We turn into victims each time somebody hurts us. And we do not even take a moment to think that maybe he did not do it on purpose; most of the times it‘s just somebody’s existence crossing over ours. And when we want to get even, we think we are in self-defense. After all, we are the victims here.
Other times, acting as a victim makes me hope that the others will not hurt me or they will take better care of me. But this is an illusion, the world does not revolve around me and people are not here to serve or take care of me.
Also, if I am a victim I can blame the others for my failures. If I acknowledge the fact that I am responsible for my existence, I cannot blame my parents, my brothers, my spouse, my boss or my colleagues. It means that I am the only one responsible for my life and for my failures. And that’s a tough one to take.
And there is something else that I do and that prevents my happiness. I tend to discard good things in my life that were easy to obtain or they just happened without any struggle at all. We were thought as children that we need to work hard to achieve something important. Even our society values more those who have succeeded in achieving a goal after a struggle than those who have achieved it easily. I always regarded with a bit of contempt those who had everything, those who did not have to work for the things they wanted.
And since we are thought that nothing good comes easy, each time something good comes my way I wonder: have I done enough to deserve this? If I decide that it was too easy, I try to do something in order to compensate for the good that is going to happen to me. So I act unhappy in order to keep “the equality in the universe”.
All these beliefs, the victimization and the attempt to keep “the equality in the universe” stop me from living to my full potential.
1. Feeling like a victim is an obstacle into achieving my goals.

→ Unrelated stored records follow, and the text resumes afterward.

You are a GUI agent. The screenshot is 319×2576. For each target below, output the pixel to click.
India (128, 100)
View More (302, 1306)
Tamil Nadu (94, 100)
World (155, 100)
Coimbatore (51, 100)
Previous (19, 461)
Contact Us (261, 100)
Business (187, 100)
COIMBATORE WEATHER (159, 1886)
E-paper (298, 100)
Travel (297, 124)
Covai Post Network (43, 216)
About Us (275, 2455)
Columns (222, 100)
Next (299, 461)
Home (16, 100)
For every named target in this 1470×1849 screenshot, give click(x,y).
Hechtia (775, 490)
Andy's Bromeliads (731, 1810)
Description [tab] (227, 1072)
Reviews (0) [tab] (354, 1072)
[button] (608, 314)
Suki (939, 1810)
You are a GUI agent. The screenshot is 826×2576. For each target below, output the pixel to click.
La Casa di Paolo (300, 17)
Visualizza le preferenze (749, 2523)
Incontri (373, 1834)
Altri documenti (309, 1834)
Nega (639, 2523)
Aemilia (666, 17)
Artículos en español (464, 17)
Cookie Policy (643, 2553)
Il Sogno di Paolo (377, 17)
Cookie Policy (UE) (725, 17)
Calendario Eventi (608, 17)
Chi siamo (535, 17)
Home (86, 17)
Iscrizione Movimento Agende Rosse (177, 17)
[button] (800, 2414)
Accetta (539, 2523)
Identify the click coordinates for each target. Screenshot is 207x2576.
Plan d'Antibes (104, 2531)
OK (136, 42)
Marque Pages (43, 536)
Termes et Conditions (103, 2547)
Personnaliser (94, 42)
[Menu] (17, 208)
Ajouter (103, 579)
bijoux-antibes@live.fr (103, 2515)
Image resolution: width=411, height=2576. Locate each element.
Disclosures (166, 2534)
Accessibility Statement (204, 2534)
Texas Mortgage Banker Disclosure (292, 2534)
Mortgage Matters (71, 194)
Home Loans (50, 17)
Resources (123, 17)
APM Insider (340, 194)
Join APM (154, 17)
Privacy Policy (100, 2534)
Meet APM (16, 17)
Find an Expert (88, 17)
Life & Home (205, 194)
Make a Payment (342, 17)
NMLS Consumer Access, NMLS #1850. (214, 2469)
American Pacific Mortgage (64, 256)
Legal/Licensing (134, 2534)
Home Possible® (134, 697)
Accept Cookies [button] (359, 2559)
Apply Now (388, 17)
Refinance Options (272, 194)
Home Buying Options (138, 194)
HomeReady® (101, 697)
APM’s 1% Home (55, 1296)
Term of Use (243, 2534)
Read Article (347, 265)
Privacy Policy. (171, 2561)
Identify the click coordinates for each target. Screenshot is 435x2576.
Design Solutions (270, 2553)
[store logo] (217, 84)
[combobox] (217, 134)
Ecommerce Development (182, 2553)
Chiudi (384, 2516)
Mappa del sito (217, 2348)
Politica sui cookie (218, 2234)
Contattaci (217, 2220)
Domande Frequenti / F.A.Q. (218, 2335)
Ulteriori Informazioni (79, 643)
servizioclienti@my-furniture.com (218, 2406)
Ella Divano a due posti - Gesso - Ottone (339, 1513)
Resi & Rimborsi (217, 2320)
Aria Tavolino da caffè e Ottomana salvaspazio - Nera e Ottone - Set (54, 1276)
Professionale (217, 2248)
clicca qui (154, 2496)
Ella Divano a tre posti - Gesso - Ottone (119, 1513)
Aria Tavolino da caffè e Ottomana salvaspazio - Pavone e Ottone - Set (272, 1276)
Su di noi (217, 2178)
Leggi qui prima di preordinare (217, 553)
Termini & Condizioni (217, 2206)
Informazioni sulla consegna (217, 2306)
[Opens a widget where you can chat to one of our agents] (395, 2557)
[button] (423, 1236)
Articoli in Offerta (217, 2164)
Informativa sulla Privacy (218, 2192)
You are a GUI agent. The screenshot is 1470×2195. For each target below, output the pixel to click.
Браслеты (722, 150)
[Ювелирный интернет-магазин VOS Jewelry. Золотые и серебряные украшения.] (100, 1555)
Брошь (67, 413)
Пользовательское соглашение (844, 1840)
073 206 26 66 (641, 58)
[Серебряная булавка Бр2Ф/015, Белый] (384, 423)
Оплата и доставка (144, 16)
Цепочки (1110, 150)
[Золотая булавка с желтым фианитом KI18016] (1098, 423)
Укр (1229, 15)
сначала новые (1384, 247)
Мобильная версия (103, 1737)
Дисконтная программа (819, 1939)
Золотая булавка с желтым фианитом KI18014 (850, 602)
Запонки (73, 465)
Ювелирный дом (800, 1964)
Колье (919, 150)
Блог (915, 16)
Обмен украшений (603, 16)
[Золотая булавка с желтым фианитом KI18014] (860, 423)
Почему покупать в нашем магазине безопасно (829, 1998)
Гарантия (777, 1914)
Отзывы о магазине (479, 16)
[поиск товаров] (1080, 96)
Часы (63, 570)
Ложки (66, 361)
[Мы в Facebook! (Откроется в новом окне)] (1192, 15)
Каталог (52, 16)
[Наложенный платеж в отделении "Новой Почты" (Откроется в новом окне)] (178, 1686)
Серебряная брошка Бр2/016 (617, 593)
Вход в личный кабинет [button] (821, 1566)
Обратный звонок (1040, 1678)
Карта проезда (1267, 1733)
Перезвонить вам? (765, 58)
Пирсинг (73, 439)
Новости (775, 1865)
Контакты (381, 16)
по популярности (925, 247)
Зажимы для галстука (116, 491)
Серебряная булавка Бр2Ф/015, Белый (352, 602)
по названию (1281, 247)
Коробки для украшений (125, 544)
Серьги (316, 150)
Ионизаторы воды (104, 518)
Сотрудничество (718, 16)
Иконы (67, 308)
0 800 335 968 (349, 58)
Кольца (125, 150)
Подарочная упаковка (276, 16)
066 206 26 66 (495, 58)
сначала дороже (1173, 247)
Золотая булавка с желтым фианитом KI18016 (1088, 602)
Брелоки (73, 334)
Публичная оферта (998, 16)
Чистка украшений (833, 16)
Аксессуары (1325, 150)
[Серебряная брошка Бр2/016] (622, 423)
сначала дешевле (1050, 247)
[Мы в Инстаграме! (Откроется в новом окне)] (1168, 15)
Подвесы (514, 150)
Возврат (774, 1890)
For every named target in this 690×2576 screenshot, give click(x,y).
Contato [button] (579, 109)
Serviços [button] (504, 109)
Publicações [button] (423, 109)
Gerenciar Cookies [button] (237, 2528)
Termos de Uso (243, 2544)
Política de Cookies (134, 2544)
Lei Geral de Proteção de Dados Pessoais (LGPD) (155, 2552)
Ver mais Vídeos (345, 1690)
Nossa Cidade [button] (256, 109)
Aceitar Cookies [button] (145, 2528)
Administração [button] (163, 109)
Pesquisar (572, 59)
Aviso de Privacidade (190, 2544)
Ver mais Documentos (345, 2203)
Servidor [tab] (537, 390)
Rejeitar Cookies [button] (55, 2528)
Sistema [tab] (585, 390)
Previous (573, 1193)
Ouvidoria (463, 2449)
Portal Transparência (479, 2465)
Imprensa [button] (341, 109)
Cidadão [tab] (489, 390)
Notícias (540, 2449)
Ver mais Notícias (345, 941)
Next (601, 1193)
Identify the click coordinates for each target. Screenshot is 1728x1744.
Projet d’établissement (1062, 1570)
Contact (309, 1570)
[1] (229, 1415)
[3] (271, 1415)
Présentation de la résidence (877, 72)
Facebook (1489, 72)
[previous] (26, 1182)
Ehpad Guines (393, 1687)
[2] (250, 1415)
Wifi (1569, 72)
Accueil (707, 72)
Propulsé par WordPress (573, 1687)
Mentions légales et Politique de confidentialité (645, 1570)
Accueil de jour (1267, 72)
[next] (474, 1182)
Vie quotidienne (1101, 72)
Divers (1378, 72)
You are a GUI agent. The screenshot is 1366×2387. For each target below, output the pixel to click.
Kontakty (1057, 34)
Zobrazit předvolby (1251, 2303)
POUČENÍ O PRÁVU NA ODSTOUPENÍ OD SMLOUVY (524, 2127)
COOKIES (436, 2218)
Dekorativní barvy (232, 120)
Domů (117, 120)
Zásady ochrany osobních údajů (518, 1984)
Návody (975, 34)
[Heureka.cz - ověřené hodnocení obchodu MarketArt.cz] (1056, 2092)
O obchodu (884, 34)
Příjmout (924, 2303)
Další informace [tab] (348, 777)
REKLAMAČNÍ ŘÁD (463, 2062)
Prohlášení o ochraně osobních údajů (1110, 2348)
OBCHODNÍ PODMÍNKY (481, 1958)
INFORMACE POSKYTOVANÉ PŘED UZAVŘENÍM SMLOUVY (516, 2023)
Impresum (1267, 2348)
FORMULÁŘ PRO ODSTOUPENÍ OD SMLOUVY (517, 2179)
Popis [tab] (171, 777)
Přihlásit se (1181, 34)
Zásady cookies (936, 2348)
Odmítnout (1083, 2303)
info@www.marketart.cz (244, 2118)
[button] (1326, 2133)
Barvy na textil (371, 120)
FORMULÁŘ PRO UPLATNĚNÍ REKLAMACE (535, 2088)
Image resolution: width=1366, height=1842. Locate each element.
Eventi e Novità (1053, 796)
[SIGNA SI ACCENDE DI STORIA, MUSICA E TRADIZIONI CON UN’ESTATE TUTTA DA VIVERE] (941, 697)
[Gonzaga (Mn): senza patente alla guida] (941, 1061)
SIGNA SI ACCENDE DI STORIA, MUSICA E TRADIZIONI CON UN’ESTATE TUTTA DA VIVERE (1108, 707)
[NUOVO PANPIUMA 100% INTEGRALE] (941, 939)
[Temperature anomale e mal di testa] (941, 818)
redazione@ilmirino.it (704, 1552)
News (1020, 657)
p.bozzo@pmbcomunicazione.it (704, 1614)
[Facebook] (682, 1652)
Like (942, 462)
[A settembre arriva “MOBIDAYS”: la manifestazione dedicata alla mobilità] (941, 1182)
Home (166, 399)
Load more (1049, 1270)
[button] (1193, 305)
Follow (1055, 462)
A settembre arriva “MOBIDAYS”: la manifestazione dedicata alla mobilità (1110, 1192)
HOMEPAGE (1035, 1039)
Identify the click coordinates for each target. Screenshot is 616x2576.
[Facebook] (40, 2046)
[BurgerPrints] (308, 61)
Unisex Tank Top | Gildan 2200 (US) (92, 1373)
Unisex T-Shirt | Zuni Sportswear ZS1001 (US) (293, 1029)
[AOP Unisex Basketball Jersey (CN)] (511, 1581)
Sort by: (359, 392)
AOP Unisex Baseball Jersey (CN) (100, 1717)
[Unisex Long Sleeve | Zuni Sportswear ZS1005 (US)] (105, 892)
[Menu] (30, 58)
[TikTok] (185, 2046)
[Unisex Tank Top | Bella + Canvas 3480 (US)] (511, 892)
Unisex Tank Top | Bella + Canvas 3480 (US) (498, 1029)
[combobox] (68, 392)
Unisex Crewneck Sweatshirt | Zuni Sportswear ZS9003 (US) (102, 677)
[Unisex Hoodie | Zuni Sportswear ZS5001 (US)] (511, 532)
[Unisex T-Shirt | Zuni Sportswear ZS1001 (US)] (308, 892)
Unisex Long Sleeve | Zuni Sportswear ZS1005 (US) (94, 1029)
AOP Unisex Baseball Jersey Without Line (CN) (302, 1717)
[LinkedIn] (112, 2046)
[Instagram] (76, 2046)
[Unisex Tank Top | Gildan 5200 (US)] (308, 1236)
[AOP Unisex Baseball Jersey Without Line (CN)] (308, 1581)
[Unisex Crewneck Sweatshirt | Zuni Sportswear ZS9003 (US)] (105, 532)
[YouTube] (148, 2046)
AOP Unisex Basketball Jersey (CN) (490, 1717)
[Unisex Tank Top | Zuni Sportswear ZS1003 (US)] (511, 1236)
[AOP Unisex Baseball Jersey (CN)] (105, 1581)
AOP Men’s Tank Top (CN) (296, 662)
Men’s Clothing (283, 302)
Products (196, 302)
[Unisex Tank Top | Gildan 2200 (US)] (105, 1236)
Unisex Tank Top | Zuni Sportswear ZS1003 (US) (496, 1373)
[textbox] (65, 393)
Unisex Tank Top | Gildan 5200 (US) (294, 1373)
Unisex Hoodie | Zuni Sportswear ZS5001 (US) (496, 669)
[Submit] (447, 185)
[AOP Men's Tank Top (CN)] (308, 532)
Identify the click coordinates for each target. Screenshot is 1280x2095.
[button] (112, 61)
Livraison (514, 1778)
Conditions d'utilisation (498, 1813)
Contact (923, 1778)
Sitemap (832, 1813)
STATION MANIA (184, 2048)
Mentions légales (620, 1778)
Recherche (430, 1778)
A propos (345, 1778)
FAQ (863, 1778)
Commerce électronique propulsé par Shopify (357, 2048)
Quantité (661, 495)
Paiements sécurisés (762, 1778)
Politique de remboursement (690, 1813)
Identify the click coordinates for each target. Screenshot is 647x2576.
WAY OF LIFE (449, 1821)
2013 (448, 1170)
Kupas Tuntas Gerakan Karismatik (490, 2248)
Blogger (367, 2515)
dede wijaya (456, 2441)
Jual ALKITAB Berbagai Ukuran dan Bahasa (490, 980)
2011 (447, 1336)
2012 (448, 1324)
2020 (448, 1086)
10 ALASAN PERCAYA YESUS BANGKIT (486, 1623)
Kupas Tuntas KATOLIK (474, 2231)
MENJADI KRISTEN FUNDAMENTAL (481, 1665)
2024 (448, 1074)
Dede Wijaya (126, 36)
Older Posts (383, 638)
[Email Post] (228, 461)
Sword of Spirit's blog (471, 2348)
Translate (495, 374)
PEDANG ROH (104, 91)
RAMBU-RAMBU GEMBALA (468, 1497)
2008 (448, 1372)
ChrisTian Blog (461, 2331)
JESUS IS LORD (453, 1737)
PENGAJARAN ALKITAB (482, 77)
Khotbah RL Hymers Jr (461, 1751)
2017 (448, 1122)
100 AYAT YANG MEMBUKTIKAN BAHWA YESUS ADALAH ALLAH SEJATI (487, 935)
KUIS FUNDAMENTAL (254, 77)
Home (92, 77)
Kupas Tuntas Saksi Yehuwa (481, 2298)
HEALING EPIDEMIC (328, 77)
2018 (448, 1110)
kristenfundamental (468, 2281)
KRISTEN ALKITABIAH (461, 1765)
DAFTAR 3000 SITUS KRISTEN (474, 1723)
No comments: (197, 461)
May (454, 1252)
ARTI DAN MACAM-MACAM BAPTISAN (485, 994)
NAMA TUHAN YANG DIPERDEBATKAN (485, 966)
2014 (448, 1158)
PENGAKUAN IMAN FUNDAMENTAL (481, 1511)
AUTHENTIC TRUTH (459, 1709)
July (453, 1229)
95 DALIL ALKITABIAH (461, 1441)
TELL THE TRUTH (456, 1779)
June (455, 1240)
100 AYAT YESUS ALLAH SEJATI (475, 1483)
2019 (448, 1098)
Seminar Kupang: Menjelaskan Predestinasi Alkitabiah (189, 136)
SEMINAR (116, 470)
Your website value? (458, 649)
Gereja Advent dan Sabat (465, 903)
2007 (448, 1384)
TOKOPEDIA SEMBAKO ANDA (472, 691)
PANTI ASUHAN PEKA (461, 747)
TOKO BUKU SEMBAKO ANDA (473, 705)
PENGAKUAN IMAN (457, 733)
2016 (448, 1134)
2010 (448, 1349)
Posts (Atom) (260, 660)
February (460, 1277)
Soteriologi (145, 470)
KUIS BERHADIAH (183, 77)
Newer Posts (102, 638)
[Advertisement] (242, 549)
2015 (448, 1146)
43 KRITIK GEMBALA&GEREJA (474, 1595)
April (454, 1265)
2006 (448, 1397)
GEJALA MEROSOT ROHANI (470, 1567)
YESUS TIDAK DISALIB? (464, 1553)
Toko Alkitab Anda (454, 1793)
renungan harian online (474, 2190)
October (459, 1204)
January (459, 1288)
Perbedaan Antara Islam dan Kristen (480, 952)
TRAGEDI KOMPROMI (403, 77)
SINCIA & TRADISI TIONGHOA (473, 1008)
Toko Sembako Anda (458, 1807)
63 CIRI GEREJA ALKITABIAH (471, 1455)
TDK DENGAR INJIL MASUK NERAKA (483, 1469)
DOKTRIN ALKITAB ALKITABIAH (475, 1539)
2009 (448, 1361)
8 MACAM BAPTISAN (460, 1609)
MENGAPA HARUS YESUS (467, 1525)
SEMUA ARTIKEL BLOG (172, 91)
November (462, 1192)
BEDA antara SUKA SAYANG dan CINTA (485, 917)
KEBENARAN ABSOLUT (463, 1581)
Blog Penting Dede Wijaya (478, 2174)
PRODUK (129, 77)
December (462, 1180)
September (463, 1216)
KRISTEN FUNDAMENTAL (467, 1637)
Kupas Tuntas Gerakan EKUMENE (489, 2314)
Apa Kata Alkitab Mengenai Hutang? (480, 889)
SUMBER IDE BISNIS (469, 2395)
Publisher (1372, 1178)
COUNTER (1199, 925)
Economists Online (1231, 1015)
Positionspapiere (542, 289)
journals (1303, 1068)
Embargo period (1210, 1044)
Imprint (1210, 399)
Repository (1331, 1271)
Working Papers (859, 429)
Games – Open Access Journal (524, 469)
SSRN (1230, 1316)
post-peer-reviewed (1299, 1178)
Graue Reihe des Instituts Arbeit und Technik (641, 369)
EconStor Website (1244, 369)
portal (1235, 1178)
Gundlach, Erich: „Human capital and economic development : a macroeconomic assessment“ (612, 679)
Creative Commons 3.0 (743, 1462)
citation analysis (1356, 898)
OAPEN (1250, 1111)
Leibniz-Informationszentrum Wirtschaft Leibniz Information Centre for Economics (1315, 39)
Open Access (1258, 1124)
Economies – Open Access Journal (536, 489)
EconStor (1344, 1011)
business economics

The constant worrying and thinking that the obstacles in life that do not depend on me, the feeling that I cannot change my fate makes me think like a small person: always whining and complaining about how harsh life has been on me instead of going out there and breaking the barriers.
2. My desire to be a victim prevents me to be happy and fully enjoy life. The constant worry brings useless struggle and unhappiness. There is no “equality in the universe”, things happen as they do and unhappiness is not paid with happiness.
3. The toughest path to an achievement is not always the best one. Because of the belief in the good / bad balance in my life, I may sometimes choose a harder path to achieve a goal instead of the easier one. Other times I might not take an opportunity thinking it is too good to be true. In other words, “I do not deserve it because I did not work enough for it”.
And even though I read and I wrote articles about the comforts of being a victim, it only occurred to me a few days ago that I’m doing exactly the same thing.
How about you? Do you have beliefs that prevent you from living life to the fullest?